Beberapa koordinator atau pengurus/penanggung jawab para pandu dipanggil oleh pemerintah daerah untuk mengkonfirmasi komplain para owner pengangkut batu bara dan lain-lain. Setelah dikonfirmasi, mereka belum mengetahui pasti kebenaran di lapangan.

Setelah di konfirmasi ke beberapa koordinator oleh Anang Bravo Cs dan rekan lainnya, bahwa mereka tidak sedikit pun membenar kan dengan ada nya tudingan tersebut, karena pihak nya belum mengetahui, pasti kebenaran di lapangan, kata Anang Bravo Cs.

Salah satu pengurus pandu, Arya, menyampaikan bahwa pihaknya akan berupaya mencari tahu kebenaran dan situasi di lapangan terkait retribusi yang dikeluhkan oleh para awak kapal, ucap Arya Kamis (24/7).

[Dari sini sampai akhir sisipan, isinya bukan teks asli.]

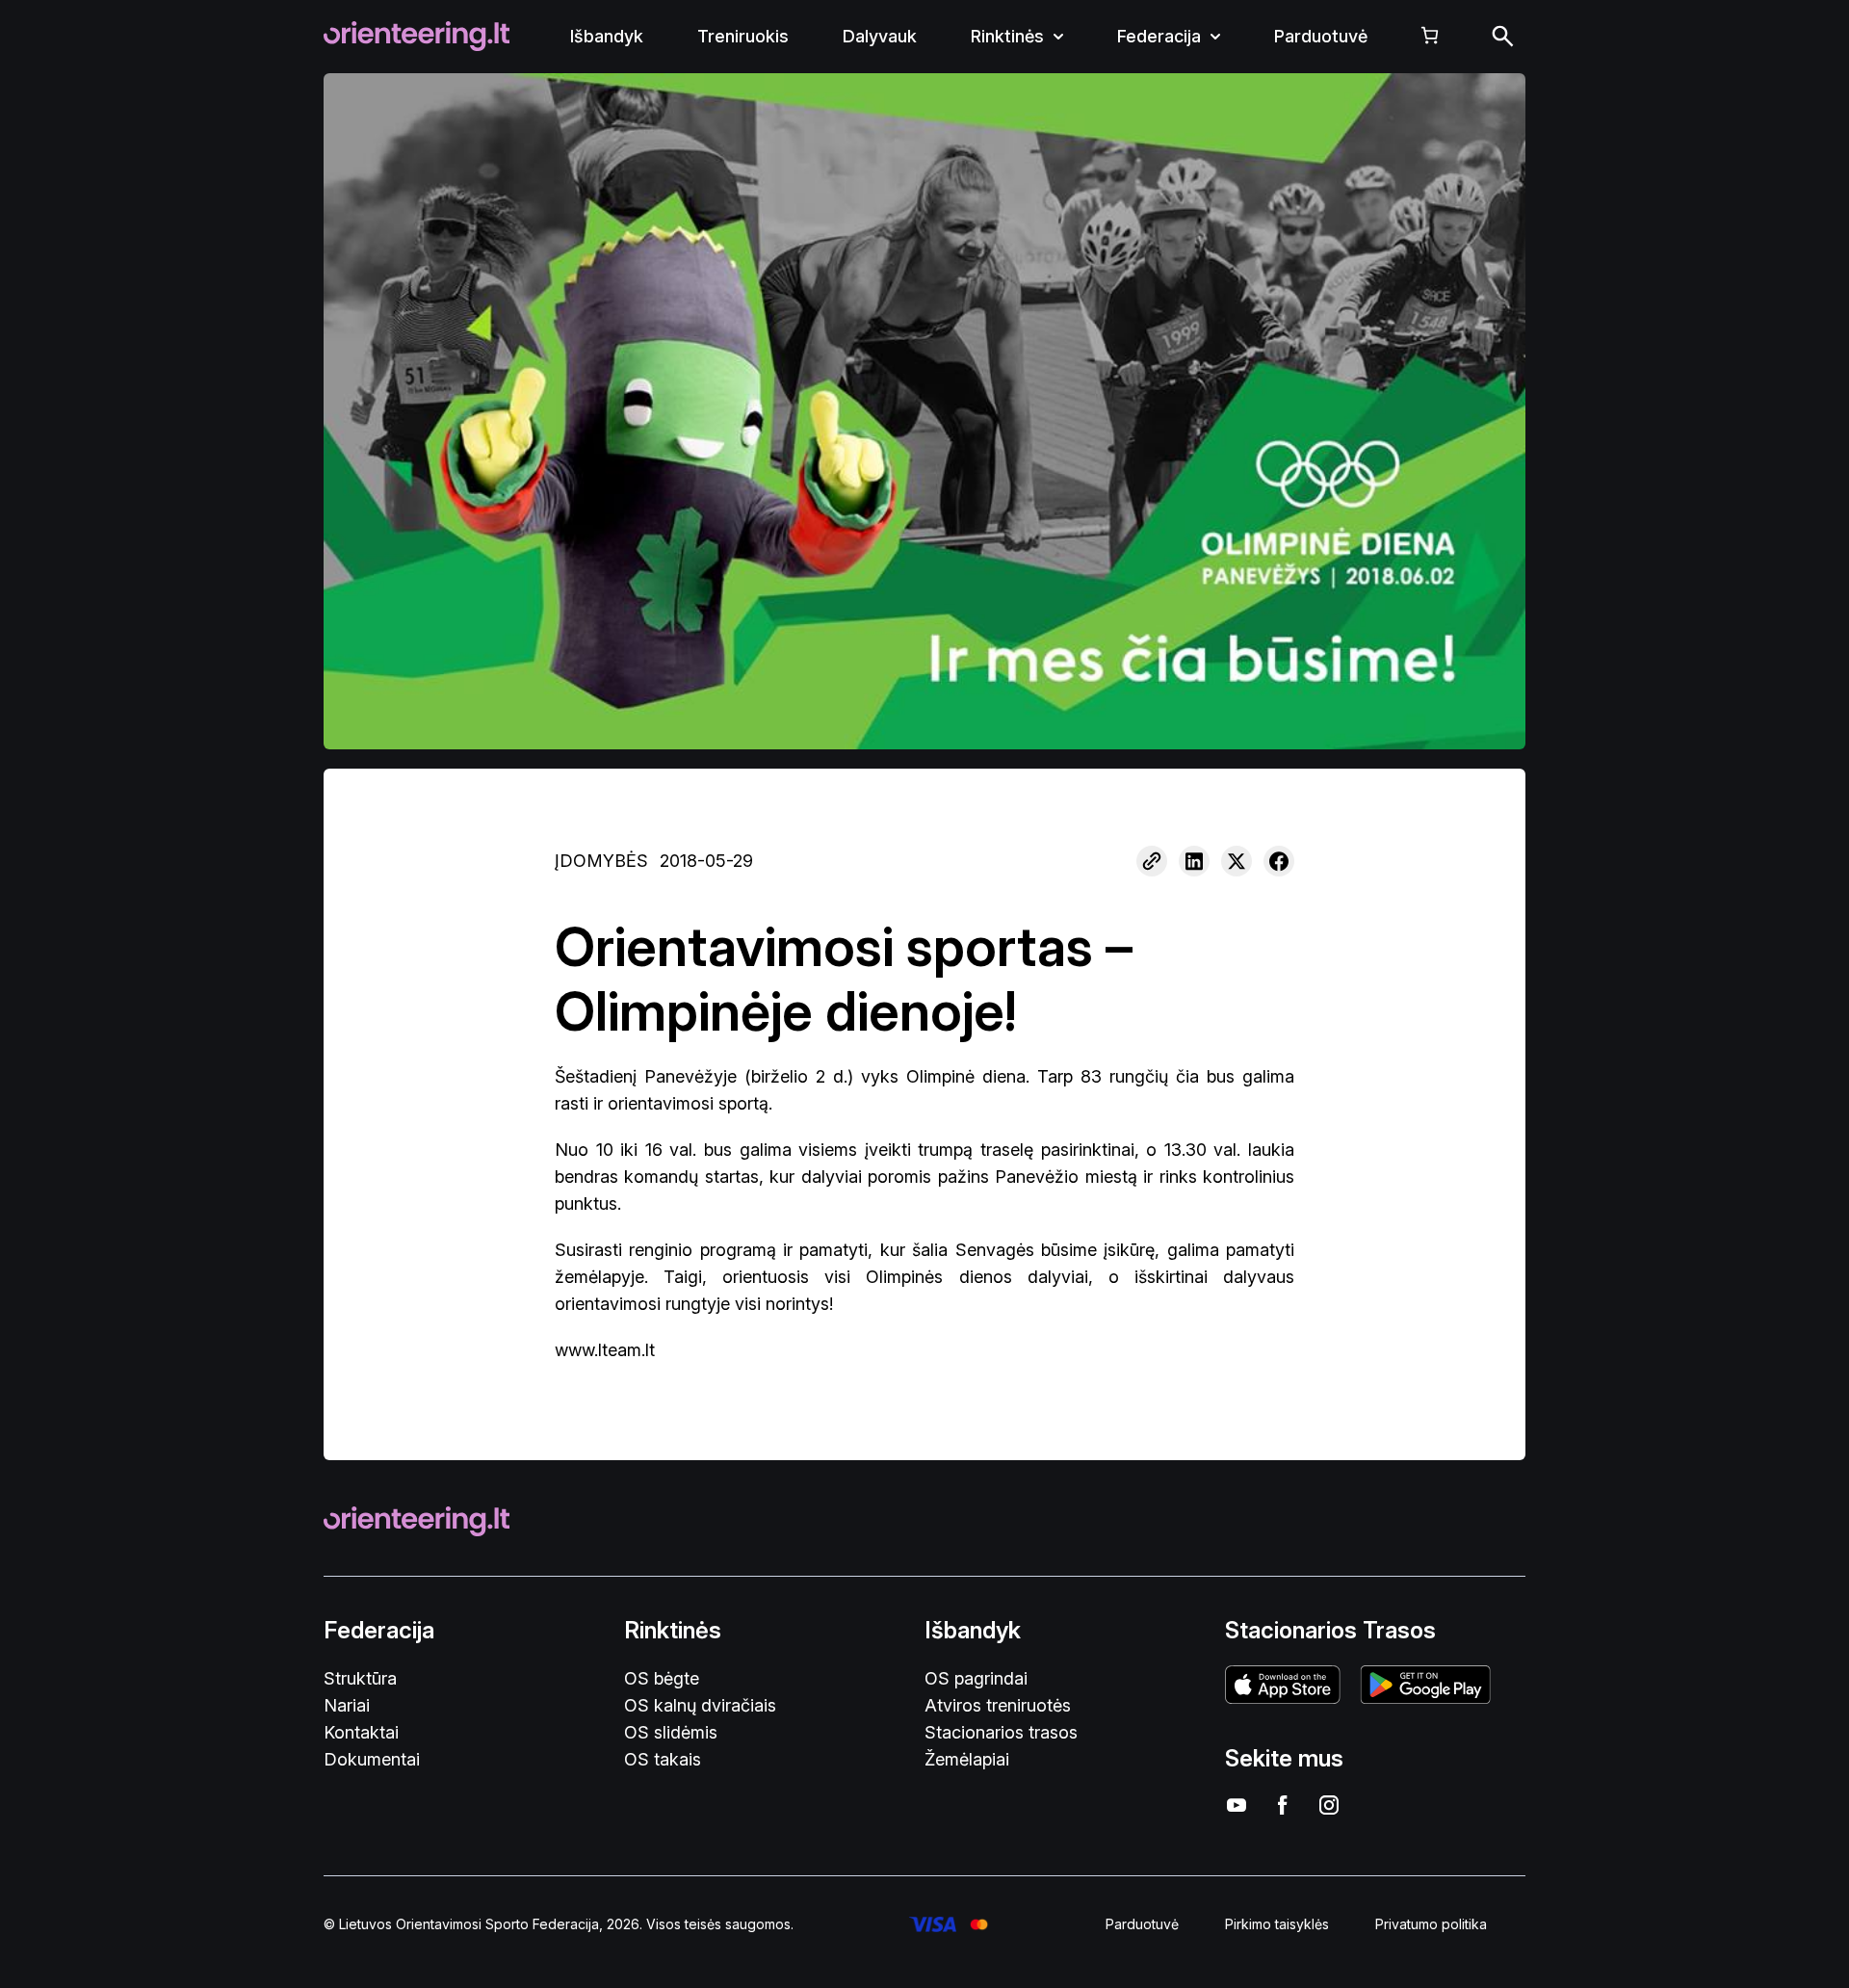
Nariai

Meskipun sudah ada kesepakatan dari tanggal 16 September 2024 hingga 6 Juli 2025, belum ada hasil rapat dari desa dan pembentukan desa siapa yang wajib dan menerima retribusi tersebut.

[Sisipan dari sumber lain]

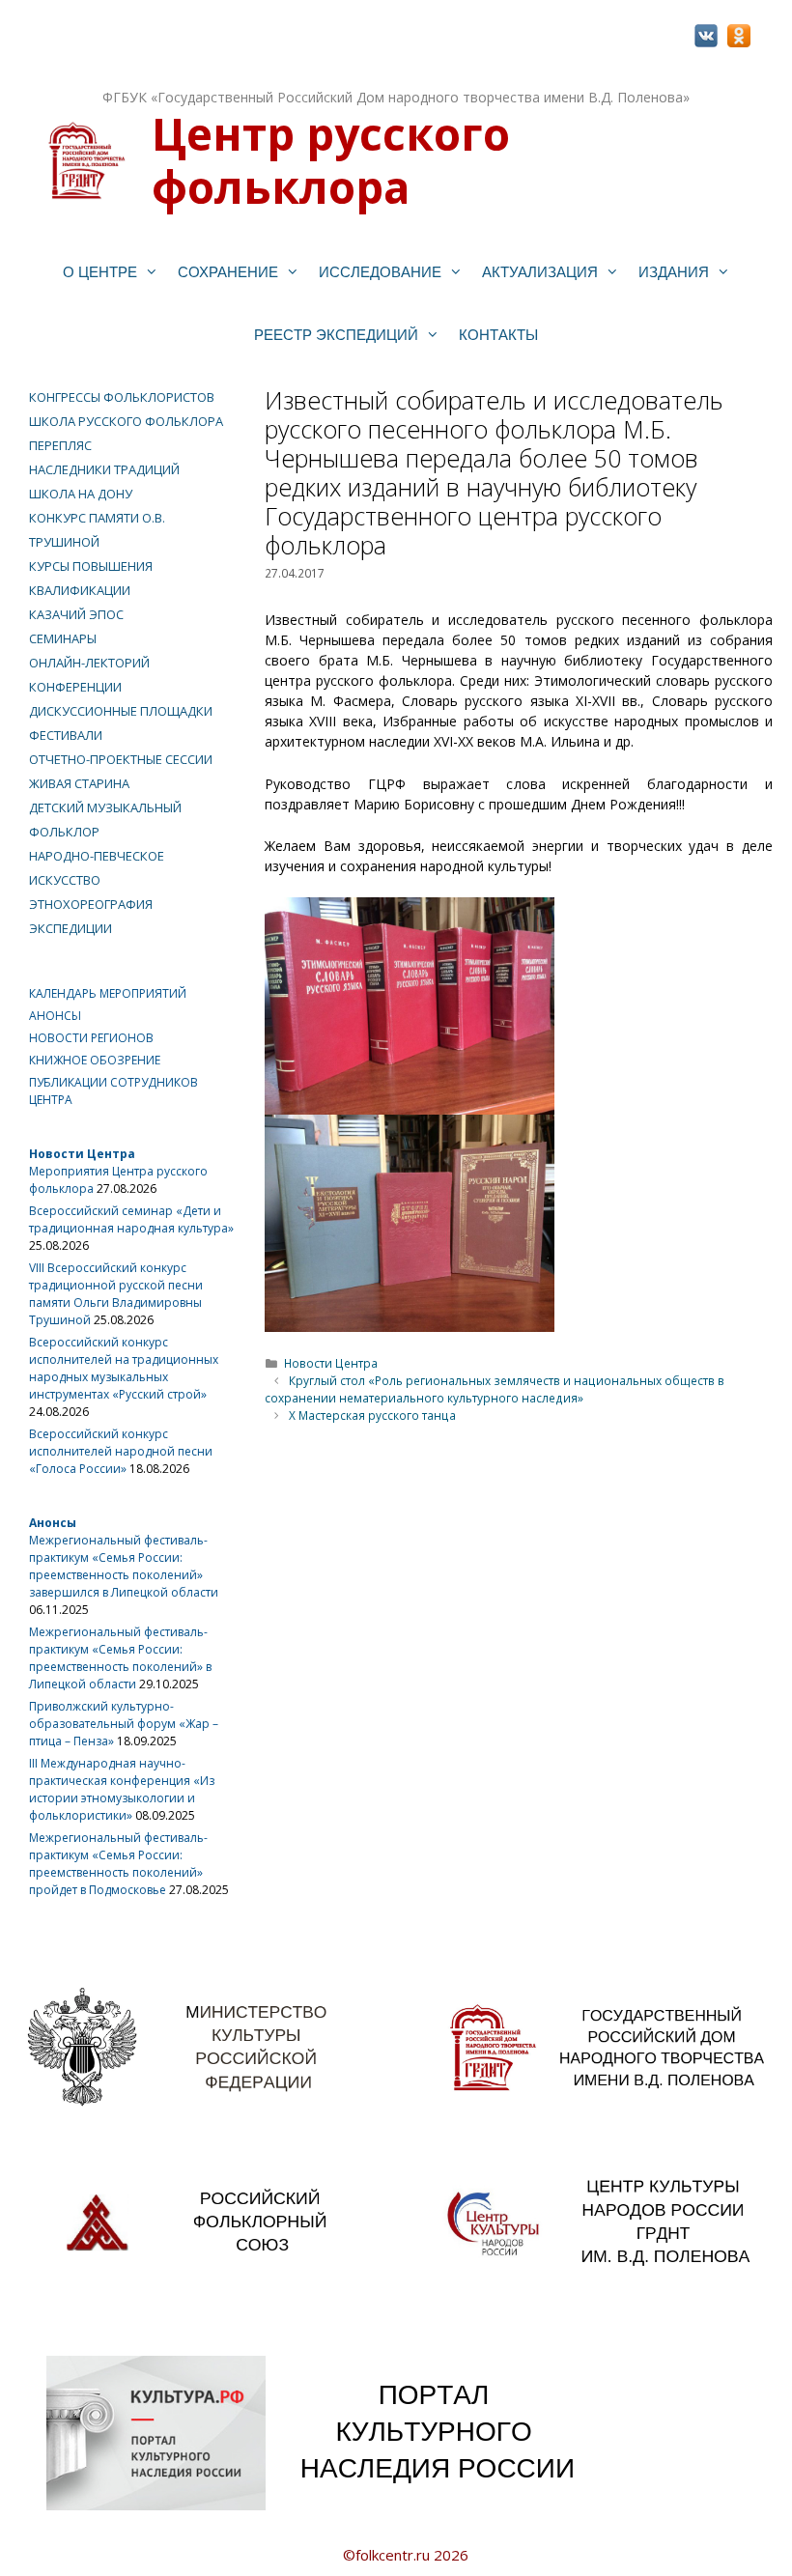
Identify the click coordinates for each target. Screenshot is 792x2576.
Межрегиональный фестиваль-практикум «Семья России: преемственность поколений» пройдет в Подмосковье (118, 1863)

Tim pengurus pandu melakukan sidak untuk mengetahui apakah benar para awak kapal hanya memberikan retribusi cuma-cuma untuk pemantau desa. Mereka akan berkoordinasi dengan semua aparatur desa yang terlibat dalam hal ini untuk memastikan prosedur dan aturan perundang-undangan terkait keamanan, kenyamanan, keselamatan, dan kesejahteraan awak kapal pandu dan masyarakat setempat, pungkasnya.